* _Arbeitsanweisungen_:
a - Erläutern Sie in ein bis drei Sätzen, warum viele Eltern laut dem Auszug über soziale Medien und Schule die frühe Smartphone-Nutzung ihrer Kinder als Überforderung empfinden.
b - Nennen Sie alle Organisationen, die im Auszug über soziale Medien und Schule das Argument der familiären Verantwortung kritisch sehen.
c - Setzen Sie den Auszug über soziale Medien und Schule im Anschluss an seinen letzten Satz fort.

* _Ausgewählter Text_:
>>>>>
Oldenburg betonte aber, dass Kinder „Kompetenz in den sozialen Medien“
bräuchten. Dort habe Schule jedoch „nur bedingt Zugriff“. Ähnlich hatte
sich auch Bundesbildungsministerin Prien geäußert – und auf die
Verantwortung der Familien verwiesen.
Ein Argument, das zum Teil kritisch gesehen wird. Etwa vom Bundeselternrat,
der Gesellschaft für Medienpädagogik und Kommunikationskultur, dem
Deutschen Kinderhilfswerk sowie dem Verein D64, der sich für eine
progressive Digitalpolitik einsetzt. In [4][einem offenen Brief an die
bildungspolitischen Entscheidungsträger:innen] im Land fordern sie,
die Eltern mit dem Social-Media-Konsum der Kinder nicht allein zu lassen.
Wörtlich heißt in dem Brief, der am Mittwoch Vormittag veröffentlicht
worden ist: „Viele Eltern empfinden die frühe Smartphone-Nutzung ihrer
Kinder als Überforderung – nicht zuletzt, weil sie kaum echte Wahlfreiheit
haben. Wenn Schule hier keinen klaren, pädagogisch begleiteten Rahmen
setzt, werden Eltern mit dieser Verantwortung allein gelassen.“ Das schaffe
Unsicherheit, verstärke sozialen Druck und vertiefe bestehende
Ungleichheiten.
<<<<<
* _Liste der Einträge_:
>>>>>
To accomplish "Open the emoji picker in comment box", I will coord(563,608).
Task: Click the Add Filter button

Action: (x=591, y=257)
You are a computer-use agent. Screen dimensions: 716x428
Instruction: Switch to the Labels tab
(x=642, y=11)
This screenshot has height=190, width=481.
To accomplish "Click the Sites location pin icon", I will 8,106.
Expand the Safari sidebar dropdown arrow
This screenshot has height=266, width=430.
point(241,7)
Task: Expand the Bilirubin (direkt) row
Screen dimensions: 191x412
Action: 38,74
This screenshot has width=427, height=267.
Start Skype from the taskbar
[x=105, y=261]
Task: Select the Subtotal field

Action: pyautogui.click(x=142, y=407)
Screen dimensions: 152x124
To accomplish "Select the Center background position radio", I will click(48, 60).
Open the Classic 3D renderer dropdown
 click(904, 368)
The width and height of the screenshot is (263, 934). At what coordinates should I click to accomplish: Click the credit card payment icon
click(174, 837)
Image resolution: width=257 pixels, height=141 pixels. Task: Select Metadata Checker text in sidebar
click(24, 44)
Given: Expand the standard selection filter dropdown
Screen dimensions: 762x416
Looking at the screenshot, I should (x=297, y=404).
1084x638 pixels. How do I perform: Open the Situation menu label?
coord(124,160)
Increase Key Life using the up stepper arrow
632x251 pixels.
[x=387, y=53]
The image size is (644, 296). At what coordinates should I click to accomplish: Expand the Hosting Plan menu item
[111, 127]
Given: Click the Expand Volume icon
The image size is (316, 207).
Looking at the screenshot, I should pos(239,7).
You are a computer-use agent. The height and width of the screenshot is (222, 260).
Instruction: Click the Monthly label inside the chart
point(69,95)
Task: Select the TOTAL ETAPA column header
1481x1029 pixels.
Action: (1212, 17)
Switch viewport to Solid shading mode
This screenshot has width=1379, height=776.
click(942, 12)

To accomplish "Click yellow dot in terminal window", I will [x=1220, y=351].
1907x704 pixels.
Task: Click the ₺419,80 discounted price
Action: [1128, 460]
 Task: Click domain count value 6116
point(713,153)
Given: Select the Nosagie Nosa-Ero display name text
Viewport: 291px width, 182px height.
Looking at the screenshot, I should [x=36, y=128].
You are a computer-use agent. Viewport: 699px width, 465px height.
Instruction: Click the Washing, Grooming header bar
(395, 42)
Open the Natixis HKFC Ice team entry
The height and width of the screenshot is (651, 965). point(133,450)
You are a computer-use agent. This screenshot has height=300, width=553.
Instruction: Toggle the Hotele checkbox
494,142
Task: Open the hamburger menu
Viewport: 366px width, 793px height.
<<<<<
* _Antworten_:
a - Laut dem offenen Brief empfinden viele Eltern die frühe Smartphone-Nutzung ihrer Kinder als Überforderung, nicht zuletzt, weil sie kaum echte Wahlfreiheit haben.

b -
- Bundeselternrat
- Gesellschaft für Medienpädagogik und Kommunikationskultur
- Deutsches Kinderhilfswerk
- Verein D64

c -
„Vor allem für Kinder aus benachteiligten Familien ist Schule oft der
einzige Ort zur Förderung ihrer digitalen Medienkompetenz“. Ein Verbot, so
fürchten die Vereine, würde diese Jugendlichen „von wichtigen Lern- und
Teilhabechancen ausschließen“.
## Wenig Zeit für Medienbildung
Ähnlich äußerte sich die Potsdamer Bildungsforscherin Katharina Scheiter.
Die Schulen dürften Kinder und Jugendliche mit den Gefahren von Tiktok & Co
nicht alleine lassen, sagte Scheiter kürzlich der taz. „Die Hälfte der
Eltern lässt ihre Kinder ohne Einschränkungen im Netz surfen.“
Die Professorin für Digitale Bildung sieht noch eine weitere Gefahr, wenn
Smartphones aus dem Unterricht verbannt würden. Weil immer noch nicht alle
Schulen ausreichend mit digitalen Geräten und WLAN ausgestattet seien,
könnte durch ein pauschales Handyverbot vielerorts kein digitaler
Unterricht mehr stattfinden. Nach der jüngsten ICILS-Studie müssen sich
[5][im Schnitt vier Schüler:innen ein digitales Endgerät teilen].
Das bestätigen auch die Jugendlichen, die tagtäglich in der Schule sind.
Ein generelles Smartphone-Verbot würde Schüler:innen „gerade dort
ausbremsen, wo sie ohnehin schon mit unzureichenden Ressourcen zu kämpfen
haben“, warnt die Bundesschülerkonferenz. Sie fordert, dass im Unterricht
stärker und früher als bislang auf Fake News, Datenschutz, Cybermobbing und
Suchtgefahren in der digitalen Welt hingewiesen wird – vor allem in den
unteren Klassenstufen.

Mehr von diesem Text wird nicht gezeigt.